Records from a data source:
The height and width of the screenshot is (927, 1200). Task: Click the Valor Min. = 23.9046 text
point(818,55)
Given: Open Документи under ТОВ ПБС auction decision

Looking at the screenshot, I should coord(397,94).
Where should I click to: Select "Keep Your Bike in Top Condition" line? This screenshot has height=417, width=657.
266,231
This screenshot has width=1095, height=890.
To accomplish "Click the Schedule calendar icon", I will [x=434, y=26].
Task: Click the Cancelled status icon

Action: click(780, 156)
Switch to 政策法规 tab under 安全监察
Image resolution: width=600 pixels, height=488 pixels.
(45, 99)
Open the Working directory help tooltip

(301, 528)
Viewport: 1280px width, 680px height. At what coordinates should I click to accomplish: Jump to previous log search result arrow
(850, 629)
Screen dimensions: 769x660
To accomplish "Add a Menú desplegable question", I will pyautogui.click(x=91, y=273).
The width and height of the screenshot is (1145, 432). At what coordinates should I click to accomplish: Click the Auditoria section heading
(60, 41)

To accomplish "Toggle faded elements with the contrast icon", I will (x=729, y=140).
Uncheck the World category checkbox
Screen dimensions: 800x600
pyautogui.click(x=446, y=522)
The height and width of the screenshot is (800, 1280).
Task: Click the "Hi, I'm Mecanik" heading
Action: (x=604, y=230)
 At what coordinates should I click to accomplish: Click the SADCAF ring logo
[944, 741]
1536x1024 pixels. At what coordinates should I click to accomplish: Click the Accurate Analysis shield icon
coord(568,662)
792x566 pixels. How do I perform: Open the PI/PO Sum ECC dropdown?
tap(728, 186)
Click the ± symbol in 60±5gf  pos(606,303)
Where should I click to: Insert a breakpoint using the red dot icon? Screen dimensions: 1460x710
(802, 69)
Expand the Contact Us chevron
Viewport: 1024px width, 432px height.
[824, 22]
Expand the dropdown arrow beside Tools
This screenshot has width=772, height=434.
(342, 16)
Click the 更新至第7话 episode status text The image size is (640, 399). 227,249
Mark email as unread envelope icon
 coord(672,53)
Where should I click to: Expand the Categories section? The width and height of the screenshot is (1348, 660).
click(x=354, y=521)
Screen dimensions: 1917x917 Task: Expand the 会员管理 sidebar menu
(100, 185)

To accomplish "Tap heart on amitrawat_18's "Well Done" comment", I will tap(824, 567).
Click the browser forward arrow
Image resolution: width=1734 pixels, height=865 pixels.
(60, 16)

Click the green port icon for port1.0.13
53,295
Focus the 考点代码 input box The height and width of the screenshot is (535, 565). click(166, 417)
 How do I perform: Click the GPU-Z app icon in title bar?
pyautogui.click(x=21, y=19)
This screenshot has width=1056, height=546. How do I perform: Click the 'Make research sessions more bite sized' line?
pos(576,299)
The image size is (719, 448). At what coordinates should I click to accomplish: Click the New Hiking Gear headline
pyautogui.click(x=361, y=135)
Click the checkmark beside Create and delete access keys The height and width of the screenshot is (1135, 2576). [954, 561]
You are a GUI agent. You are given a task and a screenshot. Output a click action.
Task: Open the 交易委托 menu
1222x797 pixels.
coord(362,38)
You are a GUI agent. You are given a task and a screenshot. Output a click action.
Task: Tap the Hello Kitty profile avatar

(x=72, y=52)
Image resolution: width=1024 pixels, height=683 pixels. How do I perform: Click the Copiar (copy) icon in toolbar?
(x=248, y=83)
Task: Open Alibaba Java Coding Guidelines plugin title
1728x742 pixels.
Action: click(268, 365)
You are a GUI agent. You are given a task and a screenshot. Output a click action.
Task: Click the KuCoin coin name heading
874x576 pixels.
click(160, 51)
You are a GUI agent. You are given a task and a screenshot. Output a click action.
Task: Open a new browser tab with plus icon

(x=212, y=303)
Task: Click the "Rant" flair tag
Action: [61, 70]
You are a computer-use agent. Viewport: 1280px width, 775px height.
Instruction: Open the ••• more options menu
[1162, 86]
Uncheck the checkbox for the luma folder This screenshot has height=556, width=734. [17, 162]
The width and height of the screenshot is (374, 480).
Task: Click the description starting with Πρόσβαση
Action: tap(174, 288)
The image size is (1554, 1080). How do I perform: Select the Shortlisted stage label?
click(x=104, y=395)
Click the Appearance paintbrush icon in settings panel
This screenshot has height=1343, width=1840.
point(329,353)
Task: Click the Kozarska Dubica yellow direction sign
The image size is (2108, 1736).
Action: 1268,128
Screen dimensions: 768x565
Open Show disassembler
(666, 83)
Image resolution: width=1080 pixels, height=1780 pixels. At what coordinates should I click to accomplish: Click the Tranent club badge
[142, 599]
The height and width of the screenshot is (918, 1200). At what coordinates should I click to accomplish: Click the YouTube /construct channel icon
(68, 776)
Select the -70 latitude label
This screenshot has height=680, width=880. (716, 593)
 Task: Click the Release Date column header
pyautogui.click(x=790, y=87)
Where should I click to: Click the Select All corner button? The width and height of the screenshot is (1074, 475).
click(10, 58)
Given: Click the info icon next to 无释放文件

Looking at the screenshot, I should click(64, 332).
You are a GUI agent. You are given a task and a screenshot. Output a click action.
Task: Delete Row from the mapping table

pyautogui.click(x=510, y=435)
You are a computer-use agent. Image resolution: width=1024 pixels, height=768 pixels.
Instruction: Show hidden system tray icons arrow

- **REQUIRED ACTION**: The required answer is the run of lines above, starting at the line with "792x566 pixels. How" and ending at the line with "Expand the Contact Us chevron", reproduced exactly with both ends.

- **SOLUTION TO THE PROBLEM**:
792x566 pixels. How do I perform: Open the PI/PO Sum ECC dropdown?
tap(728, 186)
Click the ± symbol in 60±5gf  pos(606,303)
Where should I click to: Insert a breakpoint using the red dot icon? Screen dimensions: 1460x710
(802, 69)
Expand the Contact Us chevron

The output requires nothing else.